SUPPLIED INFORMATION ▸
• • • •
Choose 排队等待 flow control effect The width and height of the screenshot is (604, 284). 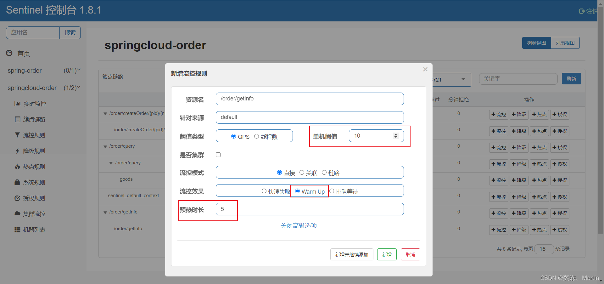332,191
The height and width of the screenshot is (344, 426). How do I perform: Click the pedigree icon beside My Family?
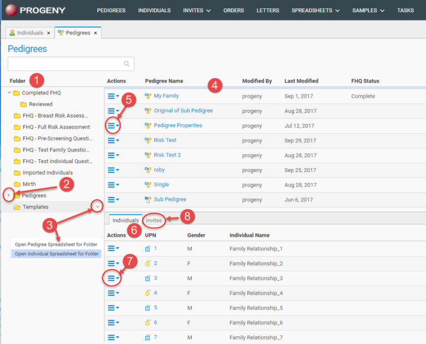[148, 96]
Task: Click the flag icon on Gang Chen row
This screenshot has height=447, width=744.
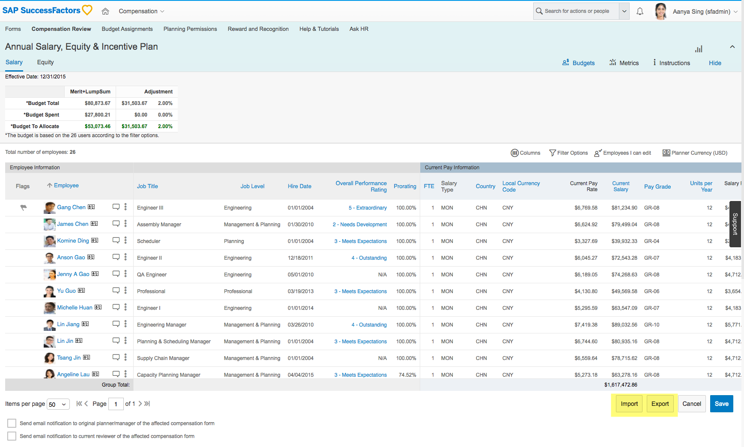Action: (x=24, y=207)

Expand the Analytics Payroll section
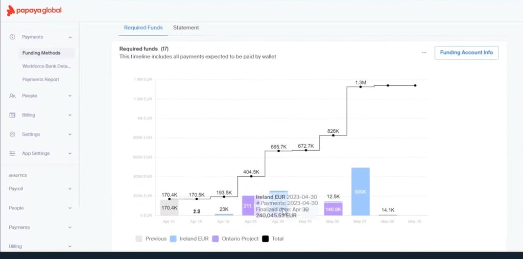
• • • •
A word-for-word copy is needed of the lines from the line holding "Task: Click the flag icon on Gang Chen row" through the end of the records, both included, excluding every picture.

Task: Click the flag icon on Gang Chen row
This screenshot has height=447, width=744.
Action: (x=24, y=207)

Expand the Analytics Payroll section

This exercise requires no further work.